Since util-linux-2.39-0.1.fc39 was built, almost all openQA Rawhide tests are failing because /var appears to be mounted read-only after installing that update and rebooting. See: https://openqa.fedoraproject.org/tests/overview?distri=fedora&groupid=2&version=39&build=Update-FEDORA-2023-261bb867d0 Most tests fail trying to run dnf because /var/log is not writeable and dnf wants to write there. KDE tests fail because SDDM can't write to /var/lib/sddm . GNOME tests just get stuck at the boot screen, presumably for a similar reason. etc.
So, I've reproduced this locally. The reproducer is simply to install a recent Rawhide nightly - like https://kojipkgs.fedoraproject.org/compose/rawhide/Fedora-Rawhide-20230321.n.0/compose/Everything/x86_64/iso/Fedora-Everything-netinst-x86_64-Rawhide-20230321.n.0.iso - download the builds from the util-linux task, update them all, and reboot. There isn't actually a /var partition (in the openQA test or my local reproducer), of course. It's / that's mounted ro. The output of `mount` shows it as such: /dev/vda3 on / type btrfs (ro,relatime,seclabel,compress=zstd:1,discard=async,space_cache=v2,subvolid=257,subvol=/root) the entry in /etc/fstab is just: UUID=(someuuid) / btrfs subvol=root,compress=zstd:1 0 0 `findmnt --target /` output is very similar to `mount` output: / /dev/vda3[/root] btrfs ro,relatime,seclabel,compress=zstd:1,discard=async,space_cache=v2,subvolid=257,subvol=/root Manually remounting as rw works fine, with `mount -o remount,rw /`. After that it shows as mounted rw and I can touch files in /var/log. Other filesystems, like /home , are correctly mounted rw. But of course the mechanism there is very different: / is the only filesystem subject to the 'switch root' operation where it's initially mounted as /sysroot in the dracut environment, then gets moved to / in the final booted system.
This is an automatic F39 Beta blocker per "Bugs which entirely prevent the composition of one or more of the release-blocking images required to be built for a currently-pending (pre-)release" (and probably some of the other criteria too).

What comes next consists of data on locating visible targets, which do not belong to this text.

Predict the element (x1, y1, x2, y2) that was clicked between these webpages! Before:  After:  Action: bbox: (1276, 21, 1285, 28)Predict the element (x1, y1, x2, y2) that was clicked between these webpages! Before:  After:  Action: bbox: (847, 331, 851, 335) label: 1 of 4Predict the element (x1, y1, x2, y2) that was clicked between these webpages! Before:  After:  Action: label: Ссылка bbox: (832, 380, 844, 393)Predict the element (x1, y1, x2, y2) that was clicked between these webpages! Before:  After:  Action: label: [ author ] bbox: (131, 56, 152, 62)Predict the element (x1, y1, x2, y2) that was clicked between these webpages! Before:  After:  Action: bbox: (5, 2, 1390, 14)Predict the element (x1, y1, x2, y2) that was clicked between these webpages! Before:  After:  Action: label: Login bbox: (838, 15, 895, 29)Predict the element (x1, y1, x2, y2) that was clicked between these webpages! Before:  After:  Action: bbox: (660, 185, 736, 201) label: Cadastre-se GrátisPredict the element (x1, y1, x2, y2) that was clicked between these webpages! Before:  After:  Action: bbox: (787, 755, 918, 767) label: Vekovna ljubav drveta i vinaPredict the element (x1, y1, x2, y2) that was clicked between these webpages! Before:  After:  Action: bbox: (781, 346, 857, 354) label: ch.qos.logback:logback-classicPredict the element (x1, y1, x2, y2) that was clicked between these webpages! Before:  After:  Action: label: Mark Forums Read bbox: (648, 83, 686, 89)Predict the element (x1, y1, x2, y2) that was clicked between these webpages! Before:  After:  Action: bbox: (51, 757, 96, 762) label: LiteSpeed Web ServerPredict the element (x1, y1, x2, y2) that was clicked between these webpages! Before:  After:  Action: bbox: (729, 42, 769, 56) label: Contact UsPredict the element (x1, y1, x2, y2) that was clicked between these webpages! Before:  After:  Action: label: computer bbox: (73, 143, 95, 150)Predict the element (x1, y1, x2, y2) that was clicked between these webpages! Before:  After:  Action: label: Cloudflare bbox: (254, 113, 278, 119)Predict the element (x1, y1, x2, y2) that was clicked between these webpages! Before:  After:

I think I see where the problem is. The systemd uses "mount -o remount" to remount to read-write. It does not specify "rw" because this flag is expected from fstab (or by default). Unfortunately, the code in libmount does not explicitly add "rw" to the mount options if "ro" is not specified. This is not a problem for the classic mount(2) syscall because it does not differentiate between superblock and VFS node, and remount without "ro" is always interpreted as read-write in both layers. The new syscalls require two steps to set all layers read-write, fsconfig() to reconfigure the superblock, and mount_setattr() to modify VFS node (mountpoint) flags. Unfortunately, mount_setattr() is not triggered as there is no flag (rw is missing). You need "findmnt -no TARGET,FS-OPTIONS,VFS-OPTIONS" to see both sets of flags.
Perhaps systemd doesn't specify it because it won't *always* be rw? You *can* run with an ro root partition, and indeed our ostree-based flavors do that (though I don't know if they actually use the same switch root mechanism in the same way).
This results in the boot getting to the fedora logo and waiting forever. The login screen never appears on graphic boot. Booting at runlevel 3, logging in and running startx works. The remount will work before or after startx.
darrell: in case you didn't know, we untagged this build from rawhide as this bug is pretty bad. if you somehow got it, it's fine to just downgrade to util-linux-2.38.1-4.fc38 until Karel can fix this.
In my case I've workarounded it by adding 'rw,' before the defaults entry for the / file system.
for the record I have untagged the build from "eln" to unblock them as well
This still seems to be a problem with the new util-linux-2.39-0.3.fc39 , at least to some extent. Oddly, the KDE and Workstation tests passed this time, but Server and podman tests still fail with read-only filesystem issues: https://openqa.fedoraproject.org/tests/overview?build=Update-FEDORA-2023-c437cf6929&version=39&distri=fedora&groupid=2 The difference may be filesystem related. The failing tests use a Server base image, which probably has an xfs root filesystem. The passing tests probably have btrfs root filesystems.
Any suggestions on how to debug it locally? It would be nice to have output from "LIBMOUNT_DEBUG=all" ...
I'm able to reproduce this in a virtual machine.
util-linux-2.39-0.4.fc39 with bugfix (I hope) pushed.
Time to close this one, right?
Yeah, I haven't seen any problems with the new version. Thanks!